Though this is a major integration between Amazon and Whole Foods, it’s not the only exchange between the two. Shortly after Amazon’s $13.7 billion acquisition of Whole Foods, products such as Echo and Fire TV were made available for purchase in Whole Food stores. During the holiday season, Amazon even came up with pop-up stores at Whole Foods locations to offer customers an experience of the devices and learn more about Prime.
On the other hand, the online retailer added several Whole Foods items to its grocery delivery service – AmazonFresh. Further, Amazon’s website now has a Whole Foods online storefront. Sometime in the future, the online retailer is also planning to install Amazon Lockers at Whole Foods locations, notes GeekWire.

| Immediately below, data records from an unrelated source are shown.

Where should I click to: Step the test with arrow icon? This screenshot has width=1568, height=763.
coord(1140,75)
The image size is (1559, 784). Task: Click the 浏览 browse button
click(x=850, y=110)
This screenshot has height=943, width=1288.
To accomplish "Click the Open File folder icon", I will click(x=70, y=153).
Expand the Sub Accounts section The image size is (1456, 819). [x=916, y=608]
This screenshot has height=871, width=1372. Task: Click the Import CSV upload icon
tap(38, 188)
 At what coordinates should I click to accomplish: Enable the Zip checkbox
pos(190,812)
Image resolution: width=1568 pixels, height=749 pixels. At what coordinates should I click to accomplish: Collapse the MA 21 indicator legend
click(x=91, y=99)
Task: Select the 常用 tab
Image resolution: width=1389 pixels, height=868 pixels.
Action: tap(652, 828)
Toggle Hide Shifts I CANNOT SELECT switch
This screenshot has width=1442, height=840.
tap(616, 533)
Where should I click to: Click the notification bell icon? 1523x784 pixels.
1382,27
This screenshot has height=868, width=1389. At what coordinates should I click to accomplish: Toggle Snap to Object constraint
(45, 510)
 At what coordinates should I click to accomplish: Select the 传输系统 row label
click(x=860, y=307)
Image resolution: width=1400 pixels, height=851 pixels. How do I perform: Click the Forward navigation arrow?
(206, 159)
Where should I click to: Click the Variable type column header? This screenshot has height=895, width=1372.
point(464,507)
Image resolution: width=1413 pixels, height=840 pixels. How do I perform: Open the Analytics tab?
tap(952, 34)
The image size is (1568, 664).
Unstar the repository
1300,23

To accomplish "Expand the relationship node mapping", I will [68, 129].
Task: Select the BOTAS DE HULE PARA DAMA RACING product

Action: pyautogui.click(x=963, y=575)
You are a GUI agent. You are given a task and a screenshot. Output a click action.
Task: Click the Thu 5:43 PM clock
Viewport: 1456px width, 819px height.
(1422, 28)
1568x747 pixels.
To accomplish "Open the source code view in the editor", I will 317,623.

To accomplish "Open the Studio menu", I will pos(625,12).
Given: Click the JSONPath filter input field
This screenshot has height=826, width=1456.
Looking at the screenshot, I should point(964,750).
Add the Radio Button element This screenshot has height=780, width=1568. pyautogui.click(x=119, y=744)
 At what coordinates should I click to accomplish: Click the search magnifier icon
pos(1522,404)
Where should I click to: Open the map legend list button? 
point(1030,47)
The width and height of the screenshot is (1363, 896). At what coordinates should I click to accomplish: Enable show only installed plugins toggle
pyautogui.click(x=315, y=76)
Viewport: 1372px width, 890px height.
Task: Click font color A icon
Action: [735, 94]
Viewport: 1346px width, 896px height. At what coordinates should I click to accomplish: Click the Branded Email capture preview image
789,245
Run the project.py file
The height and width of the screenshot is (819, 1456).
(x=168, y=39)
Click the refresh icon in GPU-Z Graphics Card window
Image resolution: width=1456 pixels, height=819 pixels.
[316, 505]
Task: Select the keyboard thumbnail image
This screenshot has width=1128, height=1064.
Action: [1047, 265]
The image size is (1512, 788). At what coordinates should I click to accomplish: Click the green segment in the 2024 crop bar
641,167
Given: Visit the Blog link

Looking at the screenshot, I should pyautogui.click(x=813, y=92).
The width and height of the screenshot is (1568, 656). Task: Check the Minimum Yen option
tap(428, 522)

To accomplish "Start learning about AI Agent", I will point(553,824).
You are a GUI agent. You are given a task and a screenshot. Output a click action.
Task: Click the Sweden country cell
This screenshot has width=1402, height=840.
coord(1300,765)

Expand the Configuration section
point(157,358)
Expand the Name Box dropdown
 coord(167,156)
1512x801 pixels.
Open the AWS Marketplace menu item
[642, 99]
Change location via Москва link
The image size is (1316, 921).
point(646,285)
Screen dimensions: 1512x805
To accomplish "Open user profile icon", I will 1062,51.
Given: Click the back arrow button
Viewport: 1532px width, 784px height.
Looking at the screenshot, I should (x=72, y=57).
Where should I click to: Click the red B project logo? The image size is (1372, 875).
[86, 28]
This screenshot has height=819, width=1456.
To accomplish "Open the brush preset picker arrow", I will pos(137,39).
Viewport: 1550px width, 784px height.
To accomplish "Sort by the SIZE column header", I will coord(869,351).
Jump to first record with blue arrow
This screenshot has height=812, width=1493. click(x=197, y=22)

In addition, Amazon discounted the price of some of the items at the 457 Whole Foods Stores after the acquisition. According to e-commerce analysis firm One Click Retail, Whole Foods’ 365 Everyday Value brand items are now the second most selling private label brand on Amazon. Further, the research firm estimates that as of January, Amazon accounted for 18% of online grocery sales in the U.S.
By diving further into groceries, Amazon is pitching itself against the largest grocer in the U.S. – Wal-Mart – and the largest traditional supermarket chain – Kroger. Over the past few years, both Kroger and Wal-Mart have expanded their online grocery businesses in North Texas with their curbside pick-up options. Wal-Mart also announced that Dallas-Fort Worth is its largest online grocery market, notes Dallas News.
Amazon’s acquisition of Whole Foods triggered a whole lot of other acquisitions by the competitors. Target purchased Shipt for $550 million and Albertsons bought the meal kit service Plated for $200 million. Last week, Kroger stated that it sold the convenience store chain for $2.15 billion to focus more on technology and supermarkets.